TASK GOAL: In the entries that follow, how many lines include the string "agent"? The answer is the number only.
━━━━━ DATA FOR ANALYSIS
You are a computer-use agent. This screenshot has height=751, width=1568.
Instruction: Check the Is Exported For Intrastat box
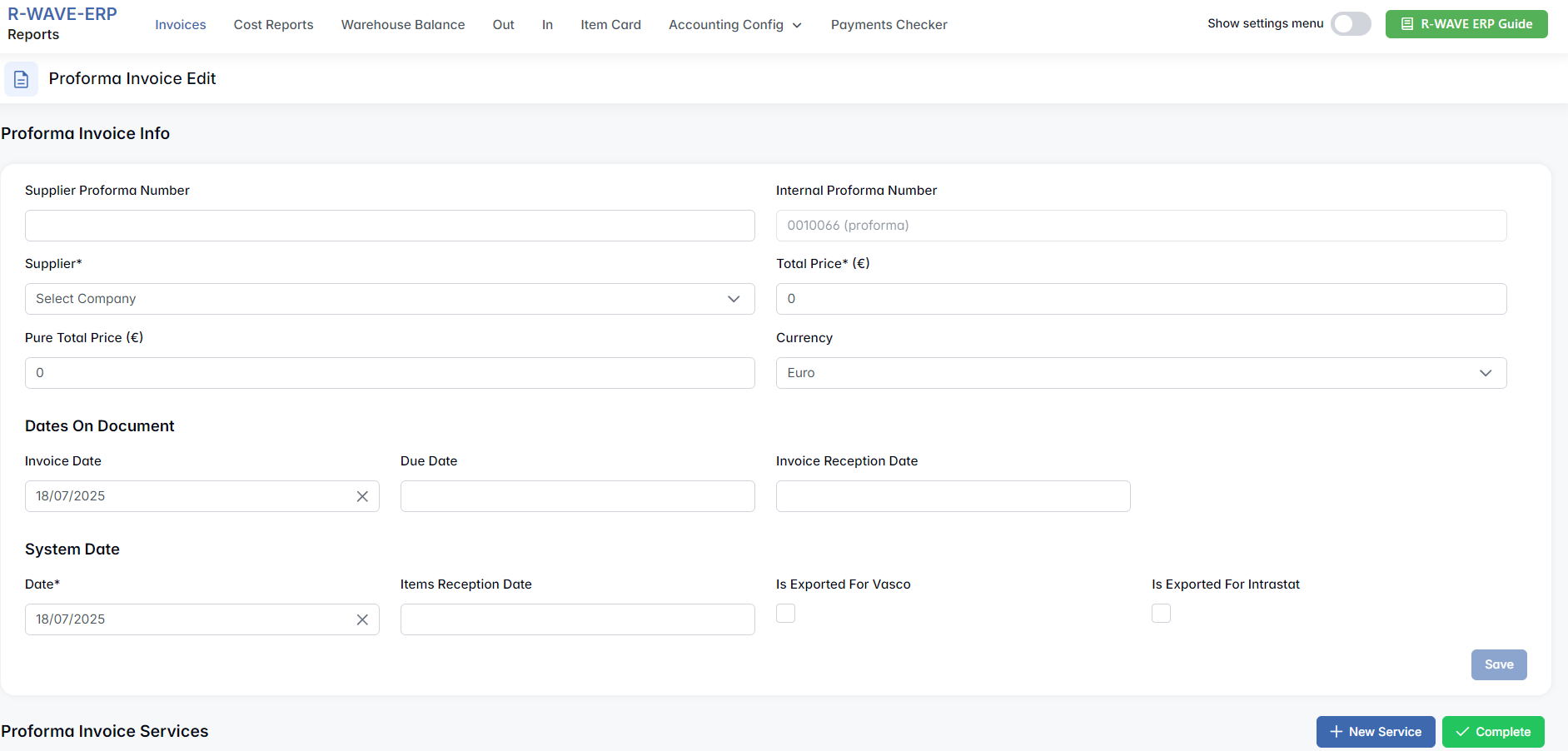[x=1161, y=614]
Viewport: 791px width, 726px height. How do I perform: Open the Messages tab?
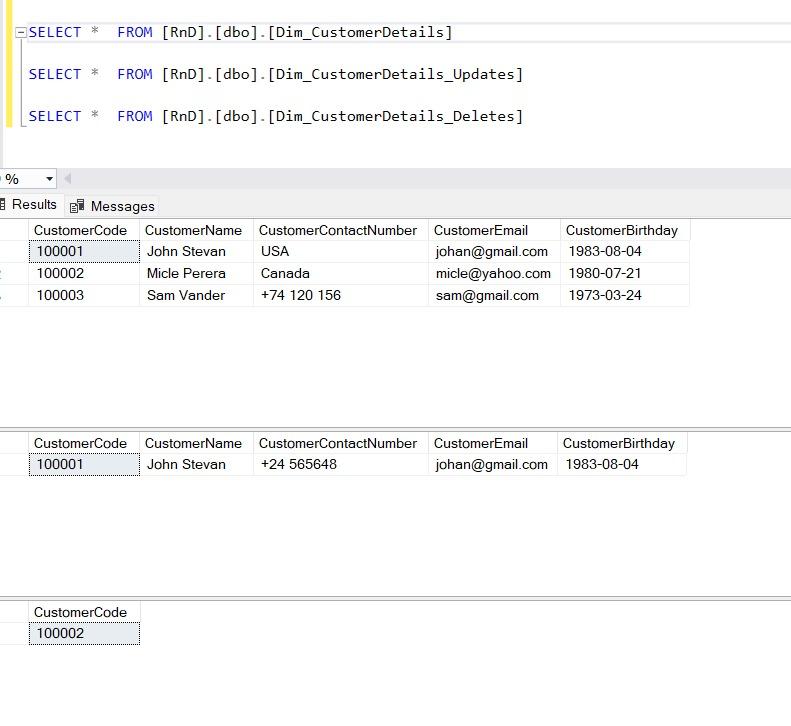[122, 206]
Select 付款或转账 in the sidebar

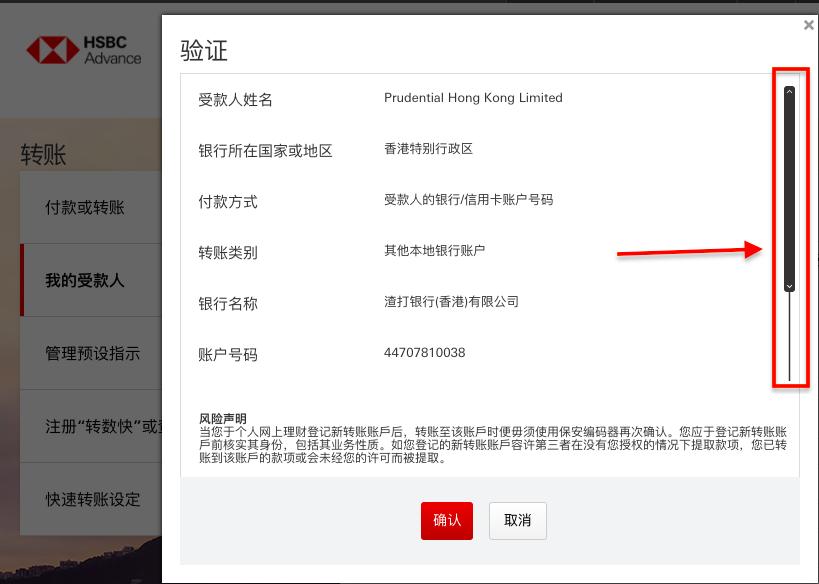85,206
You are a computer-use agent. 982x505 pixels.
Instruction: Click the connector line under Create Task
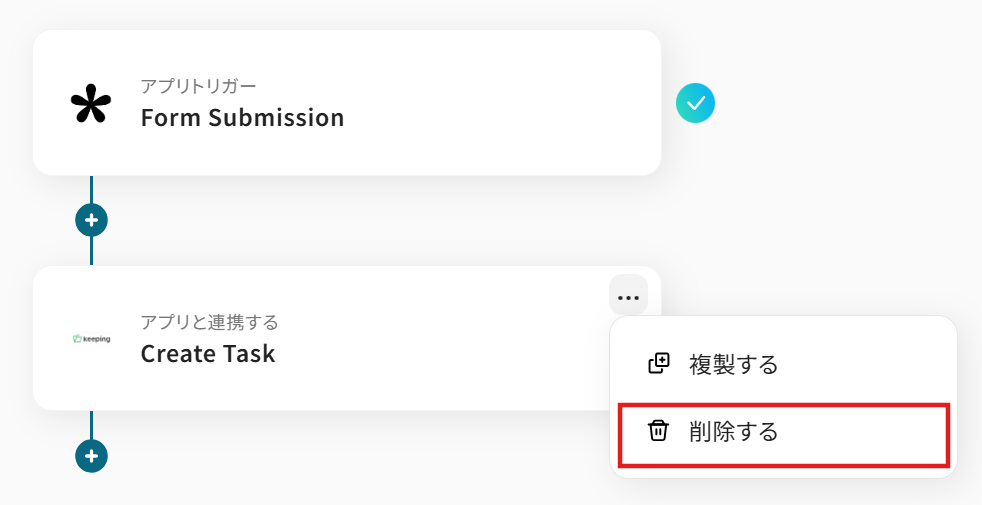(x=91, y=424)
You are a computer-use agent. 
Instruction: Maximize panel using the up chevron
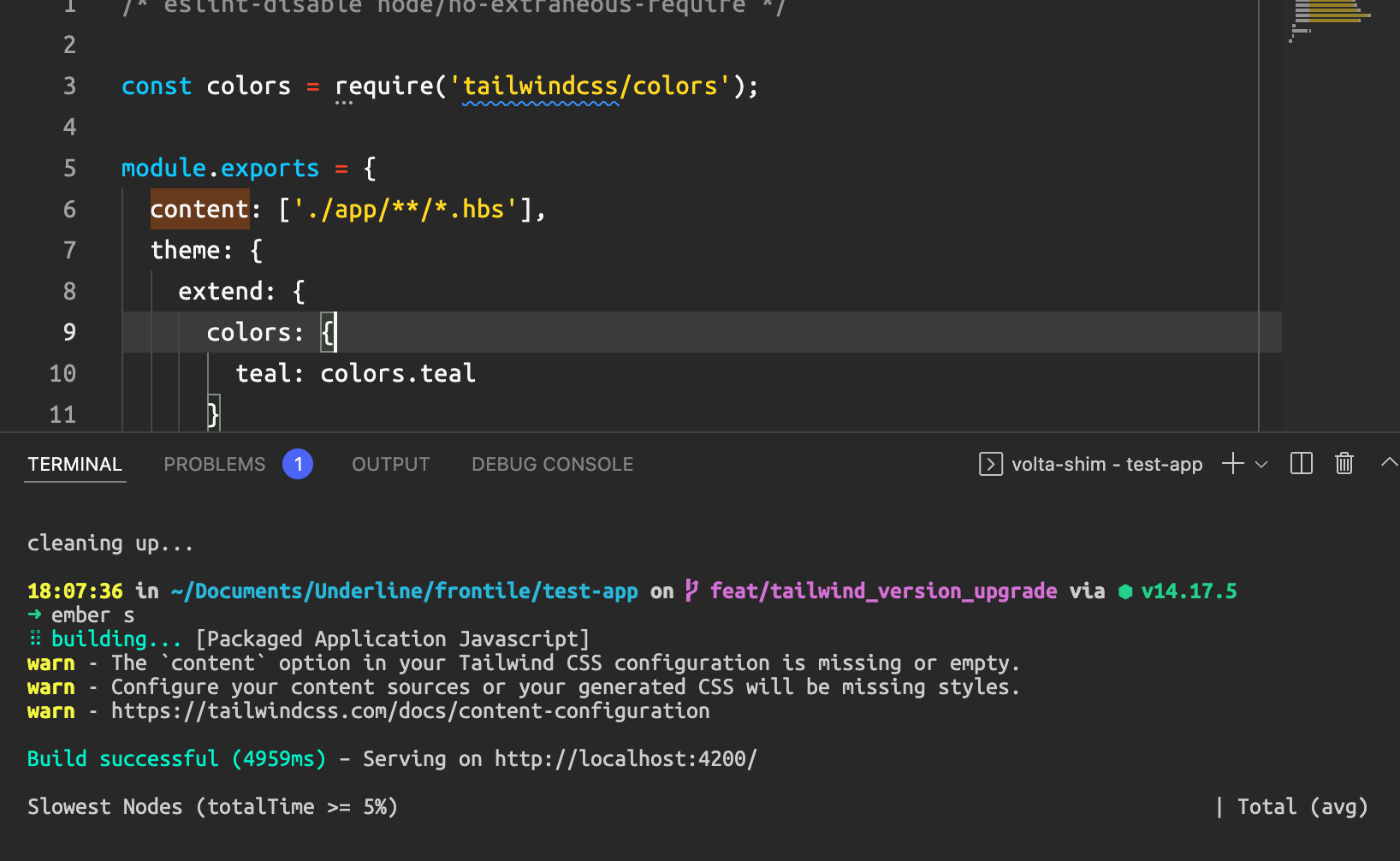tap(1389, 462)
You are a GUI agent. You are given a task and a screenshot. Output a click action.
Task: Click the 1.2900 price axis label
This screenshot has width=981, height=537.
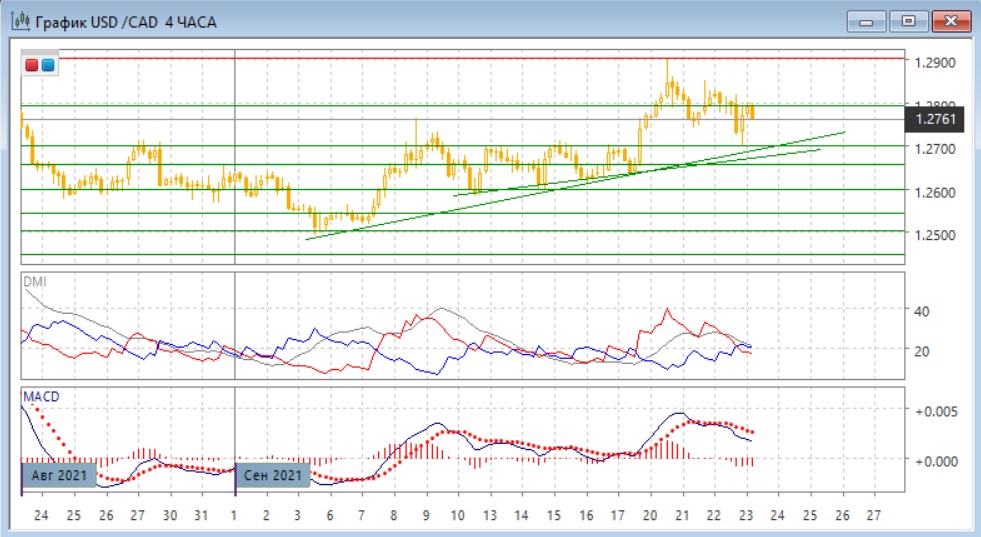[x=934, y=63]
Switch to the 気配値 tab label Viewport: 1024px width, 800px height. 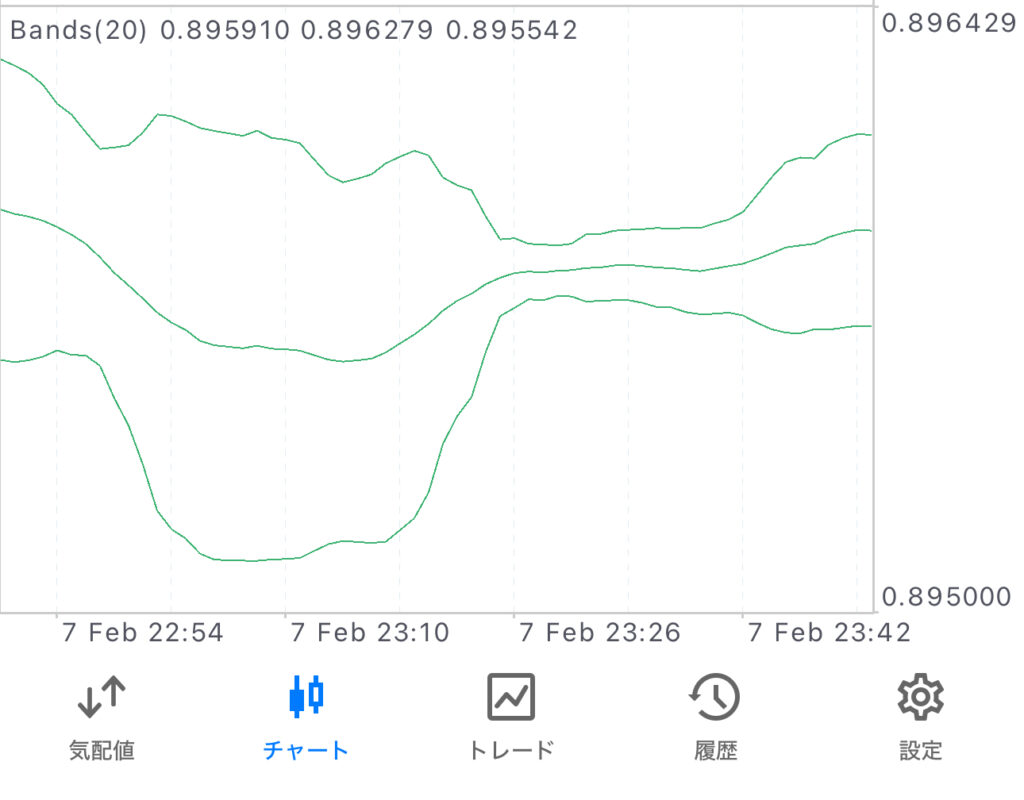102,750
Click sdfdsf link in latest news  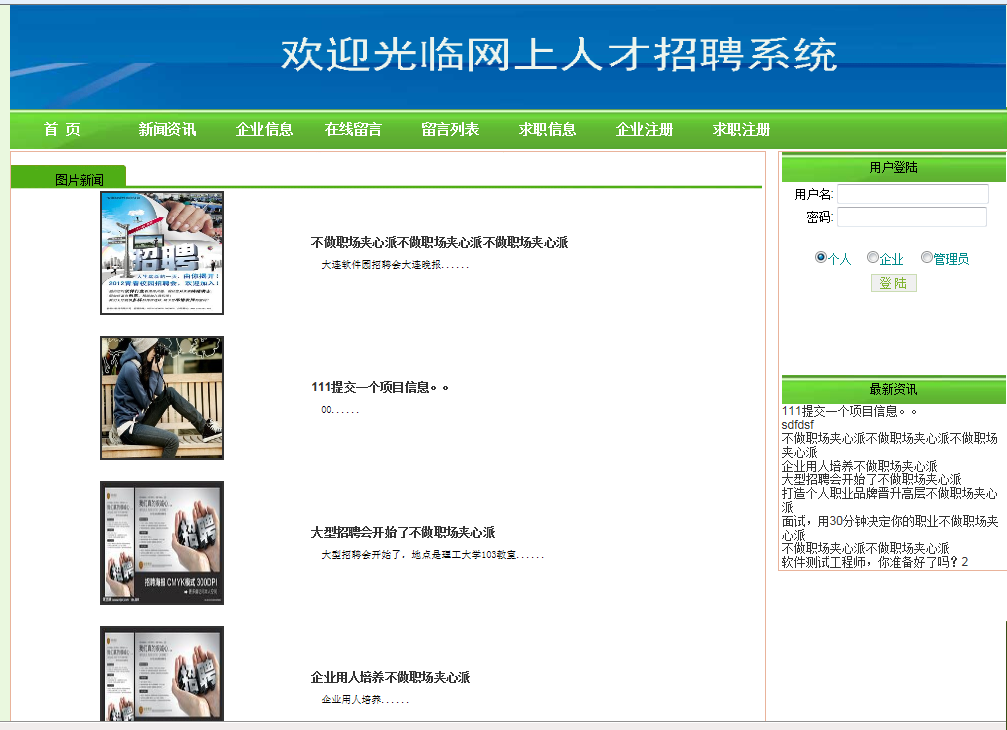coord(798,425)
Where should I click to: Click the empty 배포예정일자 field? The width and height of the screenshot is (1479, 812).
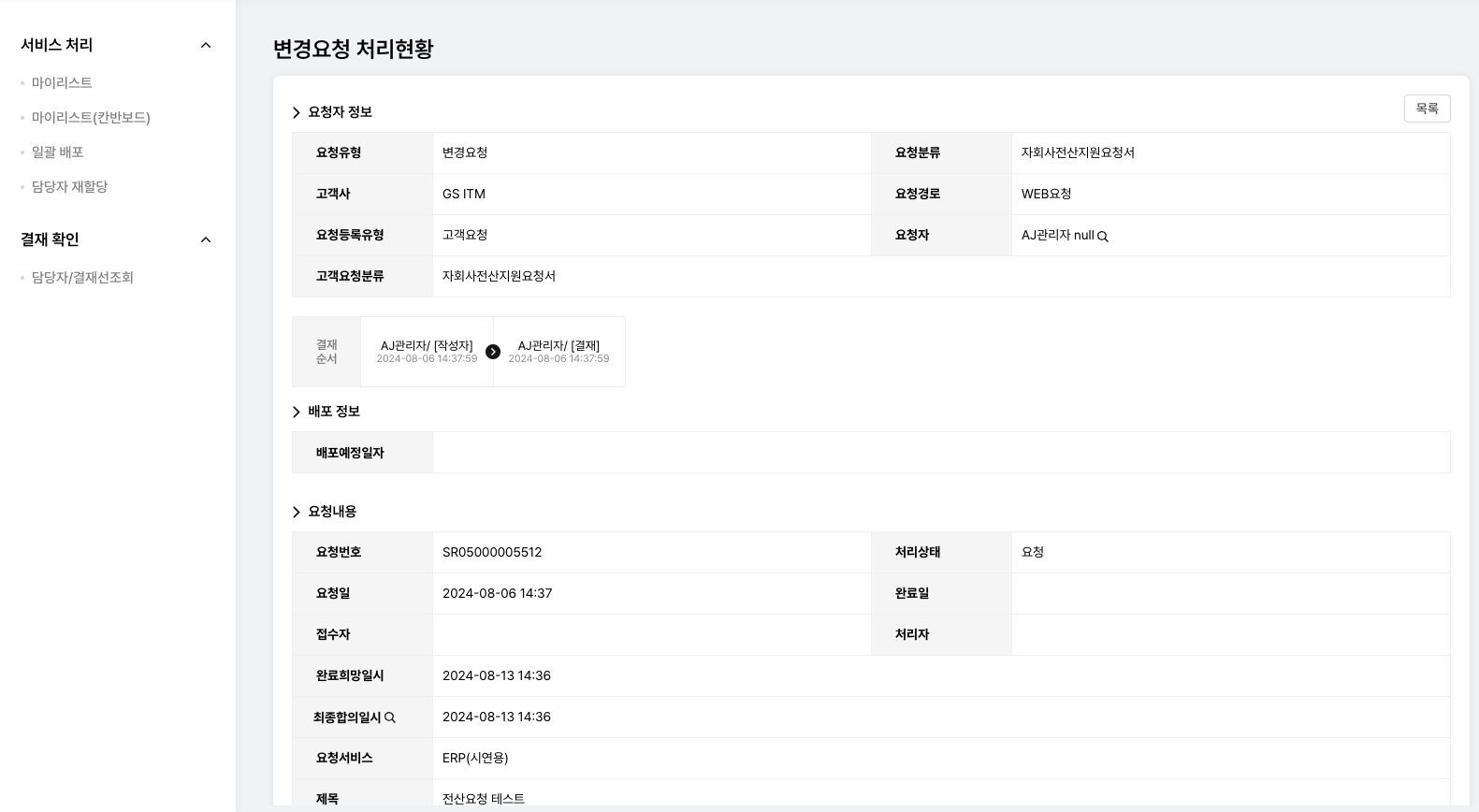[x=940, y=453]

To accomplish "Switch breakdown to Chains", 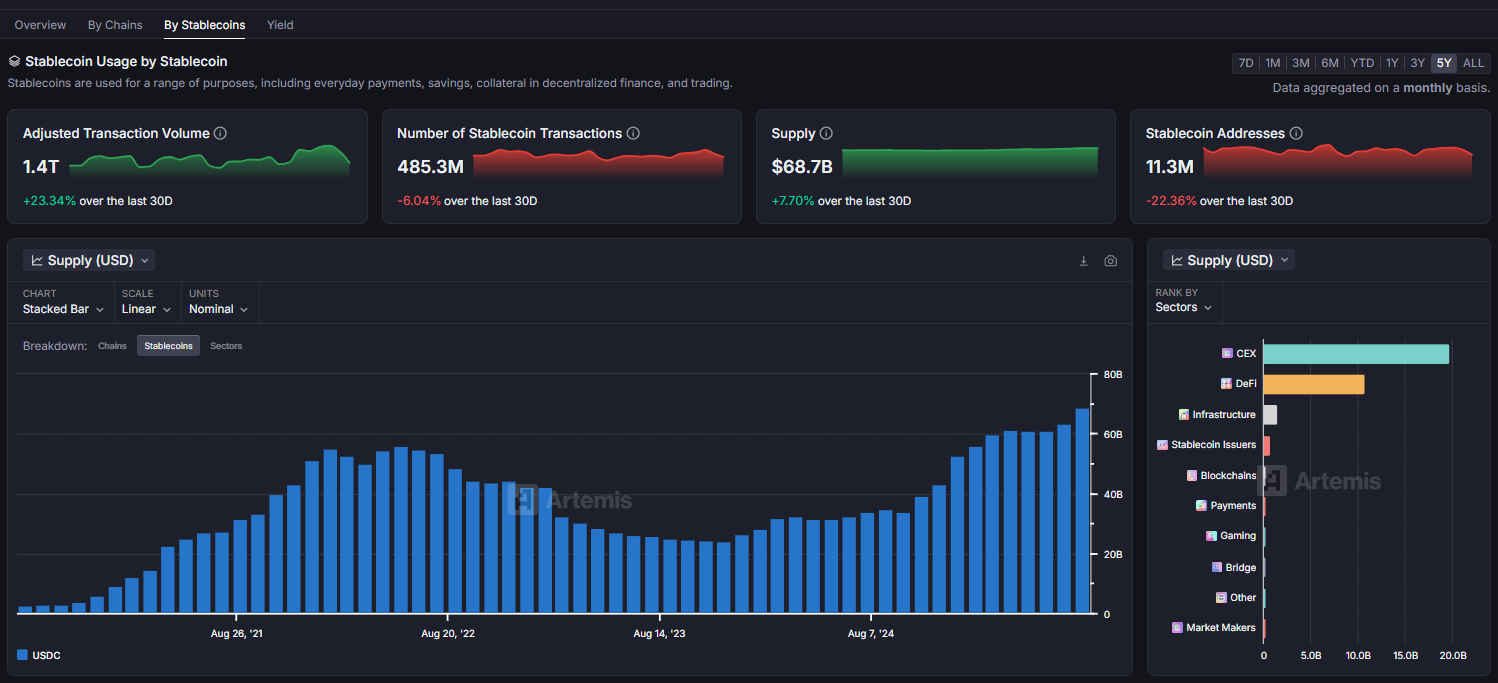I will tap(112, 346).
━━━━━━━━━━
ANSWER TO THE PROBLEM: 4